I generally prefer the 'funny' sig.s - most
other sig.s take themselves far too seriously.

(Note also that it is generally a good idea
to trim sig.s when replying, as the relevant
information ('who posted what') is still containedin the 'Jim wrote: ..' attribution lines above the

text.)

Andrew T.

Thanks Andrew T
I just uesed the SAX to rewrite the code, and the performance
increased a lot,To my surprise, the DOM parsing the XML will consume
more than 6 hours, but the SAX take 6 seconds only:), I think the DOM
can't paring a XML file which more than 100000 lines without throw an
memory exception,I think there would be no argument about the speed of
these two parsers. When use DOM, I must load the whole XML in to
memory,
Document doc = builder.parse(file);
this will become impossible when the file is too large.

I realy can't understand about the 'signature line' you explained? I
think it's more complex than the XML parser and Java:)
I guess the ".)" is a 'funny' sig.s of you ?
 
A

Andrew Thompson

(big trim)
Thanks Andrew T

Well, ..for what ever I've done 'your welcome',
but most of the best suggestions in this thread
came from other people! AFAIR it was Mike S.
that first suggested the much better strategy
of using SAX.
I just uesed the SAX to rewrite the code, and the performance
increased a lot,To my surprise, the DOM parsing the XML will consume
more than 6 hours, but the SAX take 6 seconds only:),

Hmm... That is quite an impressive difference,
isn't it? Lew's estimate was not far off (I did
not comment at the time - but I really thought
his statement of '2 hour -> 1 to 2 seconds' was
unrealistic!).
I realy can't understand about the 'signature line' you explained? I
think it's more complex than the XML parser and Java:)

It is both more complicated, and far less
important, but I do not quite understand
what you mean - if you need further information,
please write your question a little differently
(I do not understand your *question*).

On the other hand, I recommend forgetting
the sig. - it is really not that important.
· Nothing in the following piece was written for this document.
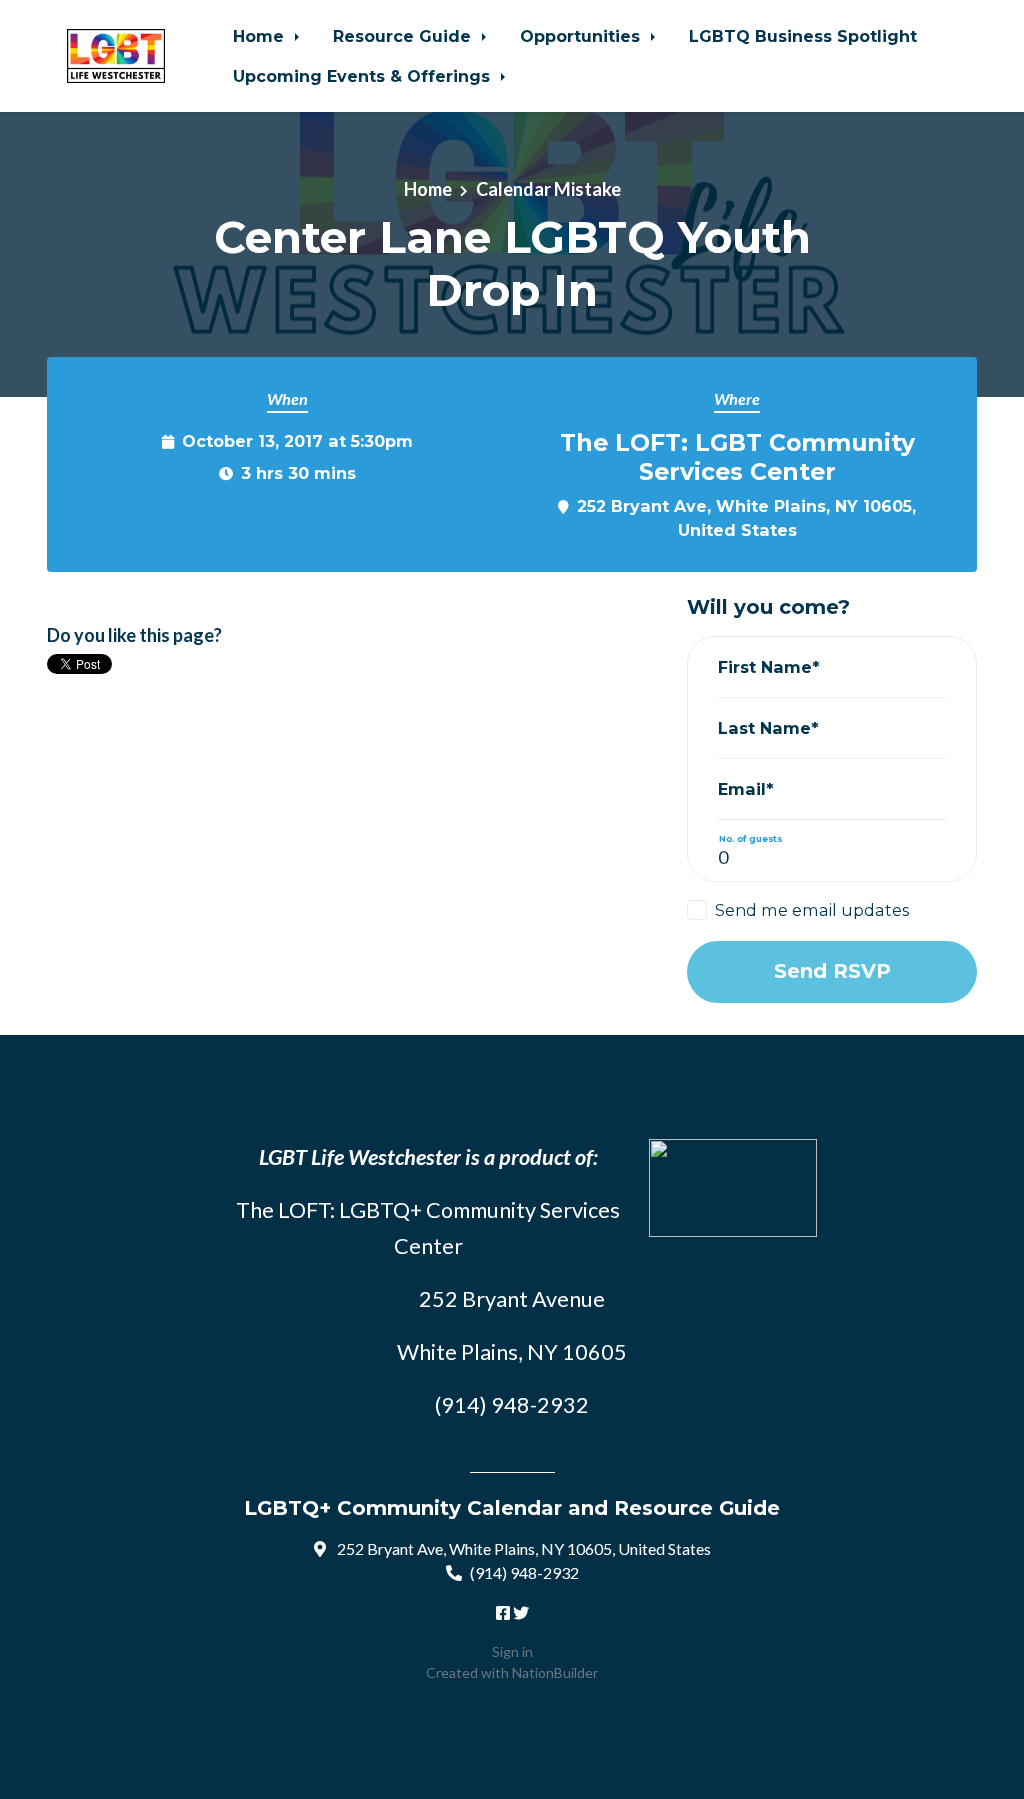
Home (261, 36)
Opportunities (582, 36)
By the way - I am glad you solved the
technical problem. :)

Andrew T.
 
P

Patricia Shanahan

NeoGeoSNK wrote:
....
I don't know how DOM works when it parsing a XML, I use DOM that is
because the XPath can quciky location some particular elements. I
think if the SAX only reports events but not store the whole structure
of XML like DOM does, It must be more efficient. What does "page-
thrashing" means ?
....

Imagine working in an office, doing some complicated task, using a desk
with a limited area, and a file cabinet with far more paper in it than
can fit on the desk.

The desk top is usually full, so when you need to create a new document
or get something from the filing cabinet, you need to remove something
from the desk. The easiest way is to just get rid of a paper you have
not looked at recently.

There are two very different cases:

1. The pages you need more often than once every few minutes all fit on
the desk. You spend most of your time working, but sometimes have to get
another paper from the file cabinet.

2. The task you are doing needs far more papers than can fit on the
desk. Every time you need to follow up a reference, it points to a page
that is in the filing cabinet, and you cannot make progress until you
get it. But to put it on the desk, you have to remove something else,
and a few minutes later you need the page that you just removed...
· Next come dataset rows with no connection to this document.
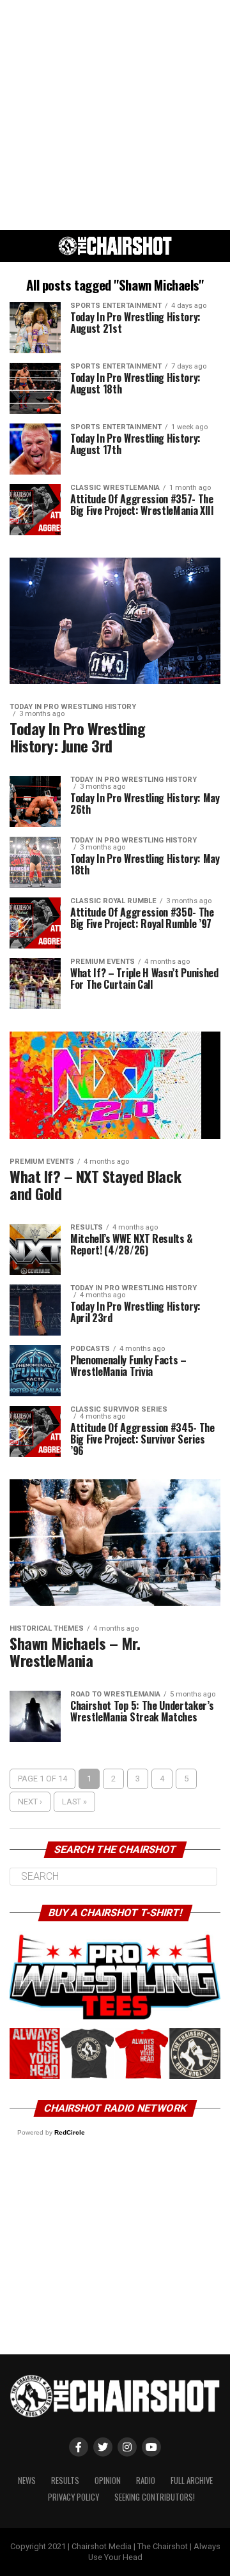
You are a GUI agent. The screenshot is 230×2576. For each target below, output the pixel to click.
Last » (74, 1801)
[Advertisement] (115, 115)
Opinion (108, 2480)
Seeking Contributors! (154, 2497)
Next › (30, 1801)
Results (65, 2480)
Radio (145, 2480)
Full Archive (192, 2480)
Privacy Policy (73, 2497)
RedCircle (69, 2132)
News (27, 2480)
The second condition is page thrashing.

desk top <-> computer's main memory
file cabinet <-> swap file
page of paper <-> virtual storage page

There are two cases when building the whole document in memory:

1. It fits. In that case there will be a heap size that is both big
enough to hold the document (no out of memory errors) and small enough
to fit on the desk (no page thrashing, the computer spends most of its
time doing useful work, not shuffling pages between disk and memory).
The obvious heap size to try is a bit smaller than the computer's
physical memory. If any size works, that one will.

2. It does not fit. Any memory size big enough to avoid OutOfMemoryError
is big enough to cause page thrashing.